I don't choose. To continue living is just the default, and time keeps passing, so I'm alive by inaction...

[-] Kwakigra@beehaw.org 6 points 1 week ago

Choosing the default is still a choice. Why is the default better than the alternative in your opinion? Please don't answer that question or even consider it unless you already have an answer. I would rather not have to ask this myself to be honest.

[-] nossaquesapao@lemmy.eco.br 9 points 1 week ago

I don't have a full answer, so I won't try to answer it right now, but I will surely think about it during the next days.

[-] sneezycat@sopuli.xyz 7 points 1 week ago

I'd argue "choosing the default" is not what's going on here. If you don't have mental health issues, you don't think that much about living/not living, it just is what it is.
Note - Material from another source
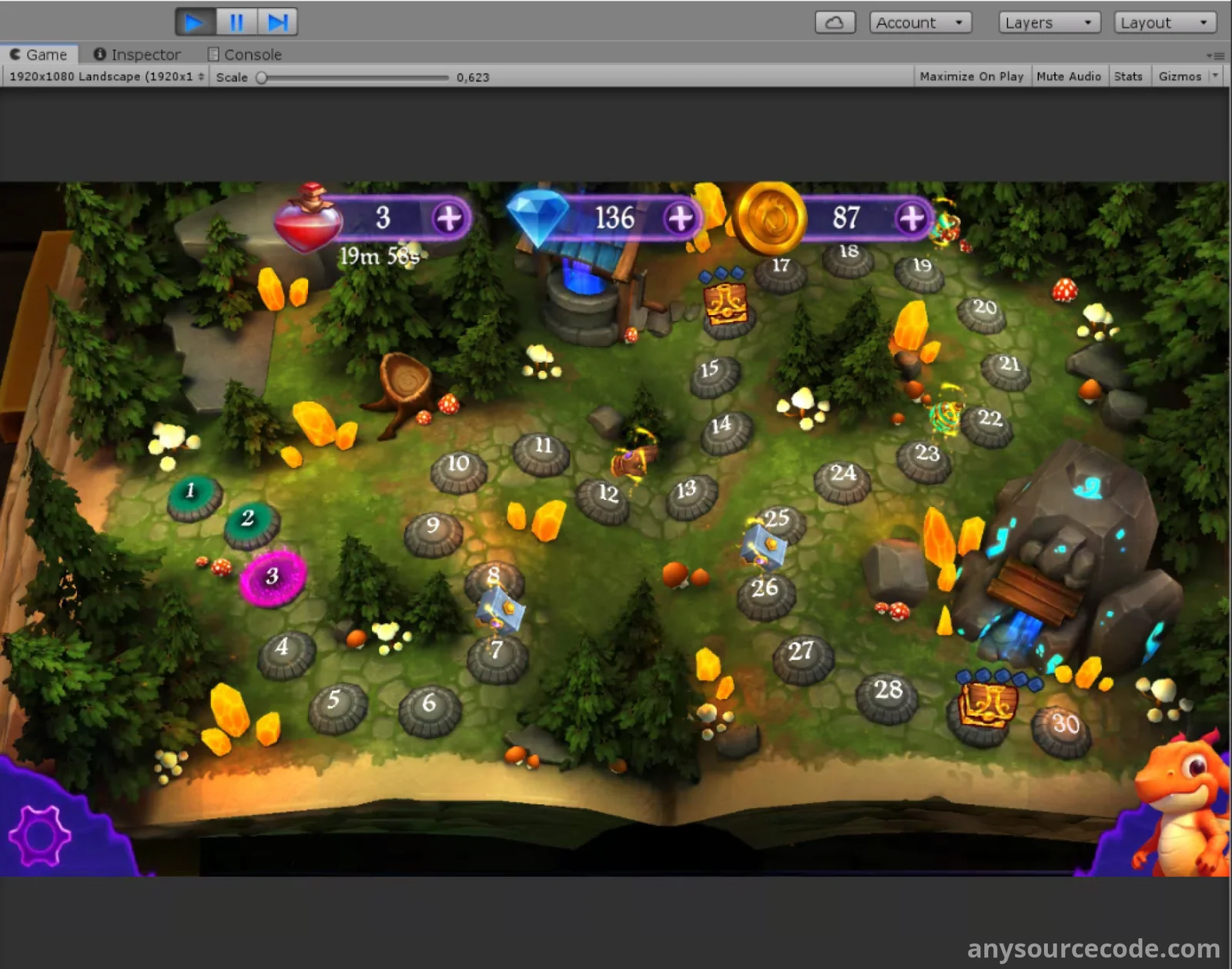Toggle Mute Audio
1232x969 pixels.
pos(1068,76)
It's be like saying I'm choosing not to listen to 80s Korean funk, or choosing not to go ski to the Himalaya. I literally don't care, and I haven't chosen "not to", because I literally haven't given it any thought.

Actually, 80s Korean funk sounds rad, I should give it a listen.

[-] DarkDarkHouse@lemmy.sdf.org 28 points 1 week ago

I want to know what happens

[-] bionicjoey@lemmy.ca 7 points 1 week ago

No spoilers though!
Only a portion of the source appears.